Many commentators also asked about the placement (6th) of Andrea Rimatori and Stefan Dunkel in the Holy Jam Open Pairs Finals. As before, their placement accords entirely with their raw scores. They received raw scores in the bottom half of difficulty, variety, and AI, and even their execution score was in the middle. Simply put, there is no multiplier, weighting change, or other system change that can take raw scores in the bottom half of every category and put that team on the podium.
We do acknowledge, however, that, the system interface may have contributed to some judging error. Some judges complained that it was difficult to see their prior scores for reference while entering new scores. Many more did not realize that they could see their prior scores by swiping up on their screens. The next iteration of the 2020 Judging System will make it much easier for judges to reference prior scores. Indeed, subject to other design constraints, we hope that in the future prior scores will always be visible.
Others have raised concern about judges feeling disconnected from their scores because of how some scores are affected by multipliers. Again, we note that, based on our analysis, none of the results commented on from Frisbeer or Holyjam would have changed in the absence of these multipliers given the raw scores. We will ensure, however, that future iterations of the judging system make it clearer to judges both what their raw and adjusted scores are. But we remind everyone that the multipliers exist precisely because, for some categories, judge’s raw scores do not reflect community consensus on how freestyle should be judged. For instance, the original 1.5 difficulty multiplier was introduced precisely because the community felt that the spread in difficulty scores did not reflect actual differences in the level of difficulty displayed by teams, which effectively diluted the weight of difficulty vis-a-vis the other divisions. To a certain degree, then, the multipliers exist to “correct” judges, and so we do not want judges overly focused on “adjusted” scores because allowing that undermines the purpose of the multipliers.

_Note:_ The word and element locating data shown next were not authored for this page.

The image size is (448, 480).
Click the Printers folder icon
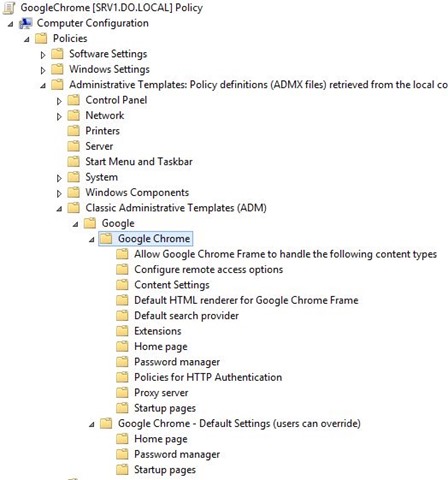tap(73, 131)
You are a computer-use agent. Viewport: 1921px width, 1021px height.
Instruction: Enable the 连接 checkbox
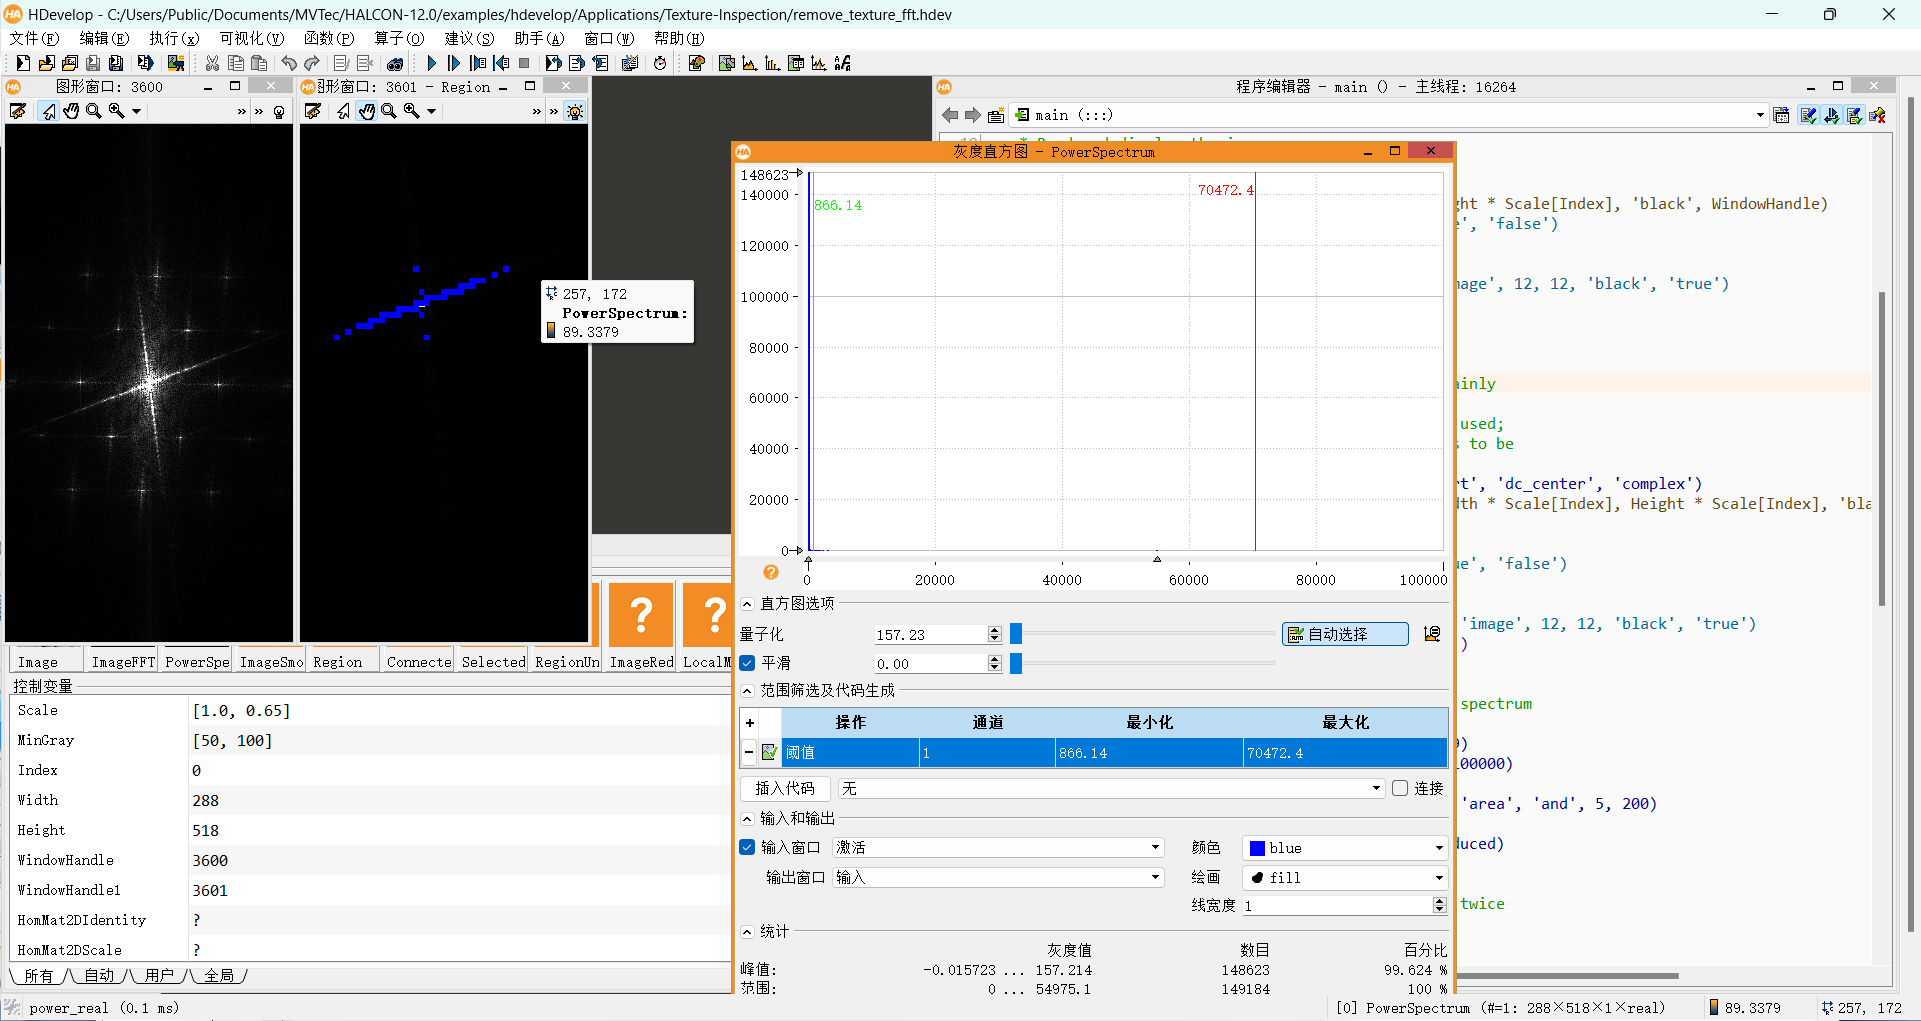(1400, 788)
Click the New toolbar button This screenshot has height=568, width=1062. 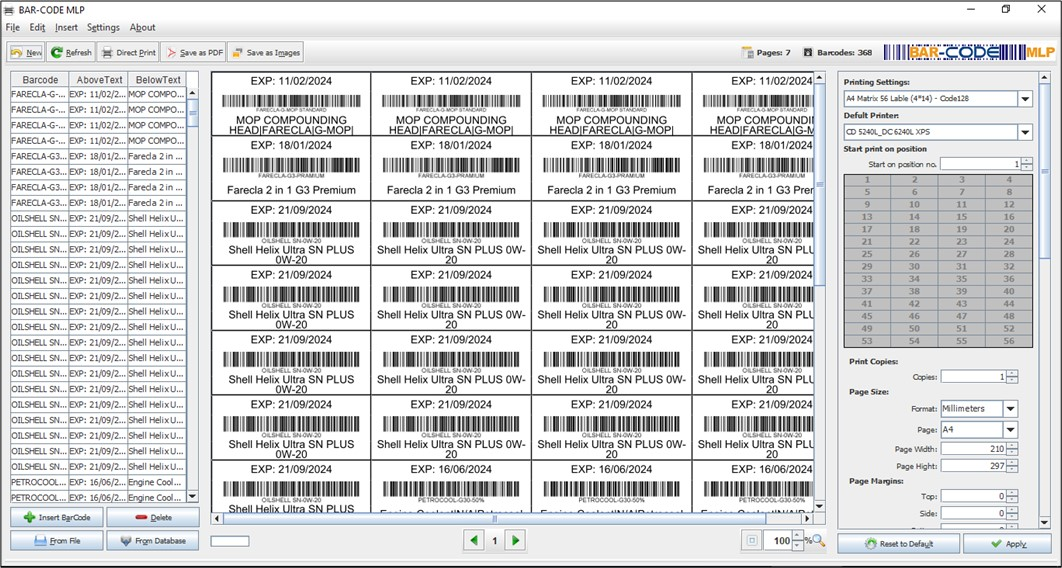click(x=26, y=52)
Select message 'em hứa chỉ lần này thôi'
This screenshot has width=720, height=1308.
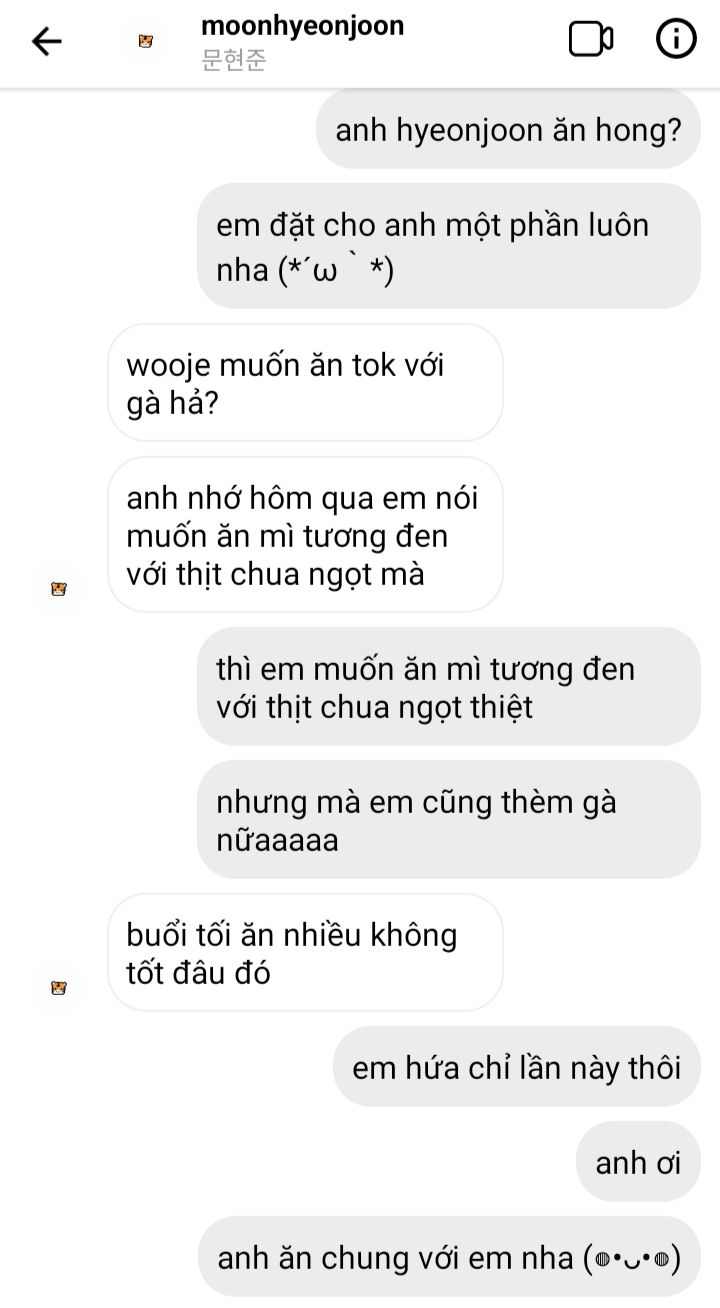516,1066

Another concern that has been raised is the weight of “AI” (as understood in the existing system) in the 2020 Judging System, particularly now that variety has been separated into its own category. Some have questioned whether four categories–general impression, music choreography, teamwork, and variety–deserve so much weight. Others have noted that while these categories may be extremely important, they are also the most subjective. We agree with these criticisms. The next iteration of the 2020 Judging System will reduce the weight of AI relative to execution and difficulty. Further testing will be required to find the “best” weight, but our goal will be to ensure that the spread of Difficulty and AI is, on average, about the same (we recognize, however, that sometimes the spread of one will actually be significantly smaller or larger than the spread of the other based on how the teams played).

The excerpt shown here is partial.